Assédio no ambiente corporativo
Assédio no ambiente corporativo
O tema assédio no trabalho vem se tornando cada vez mais relevante nos últimos anos. Recentemente, tivemos aprovada a lei no 14.457/2022, que instituiu que as empresas promovam treinamentos e debates sobre o combate a todo tipo de assédio, medida que concedeu a legitimidade que o assunto requer e posicionando-o de fato para o lugar que ele precisa e deve ocupar como um ato de violência social que gera prejuízos severos a toda dinâmica existencial de quem sofre abuso.

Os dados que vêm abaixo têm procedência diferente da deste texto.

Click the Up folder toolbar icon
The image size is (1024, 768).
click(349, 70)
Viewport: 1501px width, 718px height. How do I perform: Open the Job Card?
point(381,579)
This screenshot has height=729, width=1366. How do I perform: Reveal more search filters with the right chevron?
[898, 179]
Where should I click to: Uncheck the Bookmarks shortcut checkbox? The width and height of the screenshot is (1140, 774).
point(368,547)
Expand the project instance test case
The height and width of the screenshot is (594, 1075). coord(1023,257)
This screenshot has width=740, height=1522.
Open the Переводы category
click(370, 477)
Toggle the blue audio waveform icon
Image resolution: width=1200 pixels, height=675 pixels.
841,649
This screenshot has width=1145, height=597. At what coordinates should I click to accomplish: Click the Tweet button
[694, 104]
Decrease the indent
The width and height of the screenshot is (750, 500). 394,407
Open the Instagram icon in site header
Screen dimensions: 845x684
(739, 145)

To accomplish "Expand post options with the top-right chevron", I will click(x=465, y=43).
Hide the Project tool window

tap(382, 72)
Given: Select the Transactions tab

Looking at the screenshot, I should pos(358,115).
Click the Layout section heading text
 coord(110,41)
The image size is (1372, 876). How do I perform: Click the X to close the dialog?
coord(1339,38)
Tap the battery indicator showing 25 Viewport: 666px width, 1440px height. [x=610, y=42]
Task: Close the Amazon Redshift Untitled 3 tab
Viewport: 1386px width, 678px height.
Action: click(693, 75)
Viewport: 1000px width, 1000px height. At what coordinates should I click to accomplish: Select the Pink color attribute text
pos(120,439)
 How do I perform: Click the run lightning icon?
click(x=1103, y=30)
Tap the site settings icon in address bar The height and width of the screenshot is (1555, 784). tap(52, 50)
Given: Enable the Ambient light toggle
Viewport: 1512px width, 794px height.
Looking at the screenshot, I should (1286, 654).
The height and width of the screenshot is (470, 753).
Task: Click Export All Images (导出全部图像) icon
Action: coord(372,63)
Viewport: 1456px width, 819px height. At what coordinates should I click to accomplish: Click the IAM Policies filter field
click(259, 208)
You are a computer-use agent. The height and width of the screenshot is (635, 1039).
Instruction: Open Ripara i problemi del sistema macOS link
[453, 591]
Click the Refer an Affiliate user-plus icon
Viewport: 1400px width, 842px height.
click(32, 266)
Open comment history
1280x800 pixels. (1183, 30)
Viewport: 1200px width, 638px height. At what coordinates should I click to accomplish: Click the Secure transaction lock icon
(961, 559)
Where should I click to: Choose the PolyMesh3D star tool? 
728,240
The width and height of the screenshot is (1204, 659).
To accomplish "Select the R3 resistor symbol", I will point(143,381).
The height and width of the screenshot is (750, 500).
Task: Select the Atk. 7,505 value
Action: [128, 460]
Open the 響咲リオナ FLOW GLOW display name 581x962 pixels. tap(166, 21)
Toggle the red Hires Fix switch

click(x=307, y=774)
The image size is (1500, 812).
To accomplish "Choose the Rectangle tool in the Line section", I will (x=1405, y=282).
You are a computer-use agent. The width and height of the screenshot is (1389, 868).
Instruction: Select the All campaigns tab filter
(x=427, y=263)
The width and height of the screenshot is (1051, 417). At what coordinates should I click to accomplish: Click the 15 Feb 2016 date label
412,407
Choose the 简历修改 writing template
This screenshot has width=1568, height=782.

Essa necessária discussão tem reacendido finalmente a esperança de muitas pessoas que, durante anos, foram alvo de ofensas contra a sua dignidade e não tinham onde se apoiar. Primeiro porque essa questão durante muito tempo foi tida como inabilidade social de quem a pratica e segundo porque esse tipo de violência e atos discriminatórios disfarçados de piadas sempre foram normalizados em nossa sociedade, sobretudo a brasileira, de herança escravocrata; no contexto organizacional, ainda fica mais difícil legitimar o assédio por se tratar de uma violência muitas vezes sutil. Nesse sentido, Hirigoyen (2012), psiquiatra e importante pesquisadora faz uma importante observação por meio dos seus estudos clínicos: quanto mais se sobe na hierarquia e na escala sociocultural, mais as agressões ficam sofisticadas e de difícil caracterização.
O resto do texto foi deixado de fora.